§ SELECTED PASSAGE:
━━━━━━━━━━━━━━━━

908 P.2d 638 | Kan. Ct. App. | 1995
Defendant was convicted of possession of methamphetamine and possession of methamphetamine without tax stamps affixed. Her criminal history was category G. The presumptive sentencing range under the Kansas Sentencing Guidelines Act (KSGA) was 51 to 57 months. The trial court granted a downward departure and sentenced defendant to 18 months in
We affirm.
Defendant and her husband were both charged with similar crimes. The drugs in question were found in their home and in their joint possession. It does not appear that defendant was more culpable than her codefendant. The codefendant received a sentence of probation. Defendant has prior felony convictions.
In deciding to grant defendant’s motion for downward departure, the trial court stated its reasons as follows:
“First of all, thank goodness Ms. Crawford is getting older. It has been shown that as people age — while we don’t always gain maturity — most of us do and most of us quit committing crimes. So we have that going for us. She has some children, some young children that she is rearing. She has an employment record that is— that is impressive. We have now got the rehabilitation efforts that are shown by Mr. Norris’ report from Break Through. I have looked at the sentence that’s been imposed upon the co-defendant, and under the totality of circumstances this judge at this time just cannot believe that a just and merciful sentence requires that this defendant be incarcerated for 50 some months in the custody of the Secretary of Corrections. . . . Under the totality of the circumstances the Court finds substantial and compelling reason to afford the defendant a durational departure.”
We are asked to determine if the trial court erred in granting the durational departure.
Our standard of review in cases involving departure from the presumptive sentence provided by the KSGA was defined in State v. Richardson, 20 Kan. App. 2d 932, 940, 901 P.2d 1 (1995):
“By enacting the appellate review language recommended by the Kansas Sentencing Commission, which also mirrors the appellate review language enacted in Oregon, the Kansas Legislature intended the application of the same two-step test most clearly delineated by Senator Springer of Oregon: (1) an evidentiary test: Are the facts stated by the sentencing judge in justification of departure supported by the record? and (2) a law test: Are the reasons stated on the record for departure adequate to justify a sentence outside the presumptive sentence? If an appellate court finds that either test has not been met, the sentencing court has erred in imposing a departure sentence . . . .”

━━━━━━━━━━━━━━━━

§ DATA:
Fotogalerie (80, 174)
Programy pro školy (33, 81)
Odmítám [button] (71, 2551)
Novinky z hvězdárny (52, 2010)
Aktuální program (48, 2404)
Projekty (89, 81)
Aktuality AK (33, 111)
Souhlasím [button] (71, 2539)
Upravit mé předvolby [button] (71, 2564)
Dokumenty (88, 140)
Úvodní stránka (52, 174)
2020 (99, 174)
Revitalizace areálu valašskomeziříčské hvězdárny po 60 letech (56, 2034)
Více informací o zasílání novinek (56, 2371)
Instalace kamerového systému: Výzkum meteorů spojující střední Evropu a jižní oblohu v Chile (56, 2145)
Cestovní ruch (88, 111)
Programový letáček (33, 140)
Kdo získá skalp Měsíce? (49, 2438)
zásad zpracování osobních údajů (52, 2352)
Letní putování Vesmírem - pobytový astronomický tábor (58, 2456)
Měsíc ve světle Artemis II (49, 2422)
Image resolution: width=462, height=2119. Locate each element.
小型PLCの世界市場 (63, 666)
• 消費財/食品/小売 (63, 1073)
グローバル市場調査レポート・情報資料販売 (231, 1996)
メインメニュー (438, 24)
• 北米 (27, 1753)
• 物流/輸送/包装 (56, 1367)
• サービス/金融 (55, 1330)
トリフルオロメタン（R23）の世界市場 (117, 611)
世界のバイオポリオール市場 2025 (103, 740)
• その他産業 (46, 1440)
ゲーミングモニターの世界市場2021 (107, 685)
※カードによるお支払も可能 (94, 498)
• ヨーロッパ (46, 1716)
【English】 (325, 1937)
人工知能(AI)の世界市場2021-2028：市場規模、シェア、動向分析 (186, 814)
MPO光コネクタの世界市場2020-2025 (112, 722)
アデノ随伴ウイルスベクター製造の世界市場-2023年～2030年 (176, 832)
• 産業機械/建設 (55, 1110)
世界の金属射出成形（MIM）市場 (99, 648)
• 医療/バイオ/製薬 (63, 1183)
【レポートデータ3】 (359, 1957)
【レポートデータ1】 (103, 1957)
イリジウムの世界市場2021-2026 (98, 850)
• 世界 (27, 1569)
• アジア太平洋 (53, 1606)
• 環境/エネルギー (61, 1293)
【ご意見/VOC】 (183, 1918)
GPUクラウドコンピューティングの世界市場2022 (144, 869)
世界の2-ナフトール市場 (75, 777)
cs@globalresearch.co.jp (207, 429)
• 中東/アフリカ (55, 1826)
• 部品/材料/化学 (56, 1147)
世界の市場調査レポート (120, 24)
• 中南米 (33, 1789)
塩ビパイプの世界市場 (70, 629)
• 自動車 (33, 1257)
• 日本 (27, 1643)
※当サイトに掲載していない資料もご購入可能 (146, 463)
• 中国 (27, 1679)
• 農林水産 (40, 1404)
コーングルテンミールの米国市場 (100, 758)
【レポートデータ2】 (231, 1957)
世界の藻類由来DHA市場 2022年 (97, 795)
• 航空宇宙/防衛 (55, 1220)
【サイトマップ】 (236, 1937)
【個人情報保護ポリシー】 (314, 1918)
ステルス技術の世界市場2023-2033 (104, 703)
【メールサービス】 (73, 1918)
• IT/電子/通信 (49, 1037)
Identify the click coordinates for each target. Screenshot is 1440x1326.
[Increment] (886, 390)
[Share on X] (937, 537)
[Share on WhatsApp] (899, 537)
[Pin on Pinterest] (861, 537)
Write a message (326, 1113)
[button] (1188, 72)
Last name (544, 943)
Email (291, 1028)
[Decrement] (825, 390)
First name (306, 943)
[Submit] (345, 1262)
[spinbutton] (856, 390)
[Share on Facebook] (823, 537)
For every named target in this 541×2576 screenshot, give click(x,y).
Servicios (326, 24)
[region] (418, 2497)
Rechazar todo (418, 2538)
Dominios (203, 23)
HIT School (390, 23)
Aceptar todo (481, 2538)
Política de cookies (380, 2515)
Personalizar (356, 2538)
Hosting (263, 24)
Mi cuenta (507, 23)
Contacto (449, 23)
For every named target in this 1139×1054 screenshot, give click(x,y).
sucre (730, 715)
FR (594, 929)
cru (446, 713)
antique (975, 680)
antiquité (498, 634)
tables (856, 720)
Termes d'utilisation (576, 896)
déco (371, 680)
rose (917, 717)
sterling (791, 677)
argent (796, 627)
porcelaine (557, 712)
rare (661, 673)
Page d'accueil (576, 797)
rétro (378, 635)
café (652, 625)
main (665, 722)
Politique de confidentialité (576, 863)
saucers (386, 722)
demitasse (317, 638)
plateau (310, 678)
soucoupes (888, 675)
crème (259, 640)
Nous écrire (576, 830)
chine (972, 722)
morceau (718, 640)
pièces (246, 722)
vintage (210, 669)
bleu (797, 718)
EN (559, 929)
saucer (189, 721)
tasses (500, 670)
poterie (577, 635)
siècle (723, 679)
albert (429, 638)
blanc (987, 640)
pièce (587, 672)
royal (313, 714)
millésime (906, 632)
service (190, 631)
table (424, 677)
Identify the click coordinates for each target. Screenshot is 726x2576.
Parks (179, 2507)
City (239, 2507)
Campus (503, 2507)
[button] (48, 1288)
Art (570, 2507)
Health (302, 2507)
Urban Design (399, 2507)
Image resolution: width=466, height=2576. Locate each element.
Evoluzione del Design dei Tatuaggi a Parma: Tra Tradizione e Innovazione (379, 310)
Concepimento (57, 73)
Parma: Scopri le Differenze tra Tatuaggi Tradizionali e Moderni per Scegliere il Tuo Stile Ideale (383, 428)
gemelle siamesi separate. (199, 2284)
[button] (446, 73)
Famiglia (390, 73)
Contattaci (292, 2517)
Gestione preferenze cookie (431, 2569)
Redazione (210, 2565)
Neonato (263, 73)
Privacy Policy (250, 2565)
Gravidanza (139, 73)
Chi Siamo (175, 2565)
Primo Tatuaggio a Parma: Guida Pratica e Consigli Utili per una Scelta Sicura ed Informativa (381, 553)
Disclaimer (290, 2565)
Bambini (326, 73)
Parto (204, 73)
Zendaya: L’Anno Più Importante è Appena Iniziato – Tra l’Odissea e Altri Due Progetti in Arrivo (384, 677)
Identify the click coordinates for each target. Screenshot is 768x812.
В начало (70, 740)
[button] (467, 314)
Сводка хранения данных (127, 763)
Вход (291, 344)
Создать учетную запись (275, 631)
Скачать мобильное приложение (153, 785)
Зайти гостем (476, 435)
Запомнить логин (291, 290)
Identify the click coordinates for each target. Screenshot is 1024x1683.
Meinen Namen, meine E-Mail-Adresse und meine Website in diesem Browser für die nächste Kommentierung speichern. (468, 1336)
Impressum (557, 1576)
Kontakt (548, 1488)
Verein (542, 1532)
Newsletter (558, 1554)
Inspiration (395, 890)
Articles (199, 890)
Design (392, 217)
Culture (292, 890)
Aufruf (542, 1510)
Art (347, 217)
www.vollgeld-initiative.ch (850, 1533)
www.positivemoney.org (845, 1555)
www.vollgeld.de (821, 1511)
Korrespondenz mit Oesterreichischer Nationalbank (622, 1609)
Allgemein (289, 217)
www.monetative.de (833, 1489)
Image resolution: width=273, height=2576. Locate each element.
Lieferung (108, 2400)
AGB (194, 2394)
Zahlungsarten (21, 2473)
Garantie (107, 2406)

━━━━━━━━━━━━━━━━

§ THINGS TO DO:
1) Rewrite the paragraph of the court opinion that begins "Defendant and her husband" as a short list that keeps its main facts.
2) Please output the part of the court opinion between "Defendant and her" and "prior felony convictions.", inclusive, word for word.

§ PER-TASK ANSWERS:
1)
- Defendant and her husband were both charged with similar crimes.
- The drugs were found in their home, in their joint possession.
- Defendant does not appear to have been more culpable than her codefendant.
- The codefendant received probation.
- Defendant has prior felony convictions.

2)
Defendant and her husband were both charged with similar crimes. The drugs in question were found in their home and in their joint possession. It does not appear that defendant was more culpable than her codefendant. The codefendant received a sentence of probation. Defendant has prior felony convictions.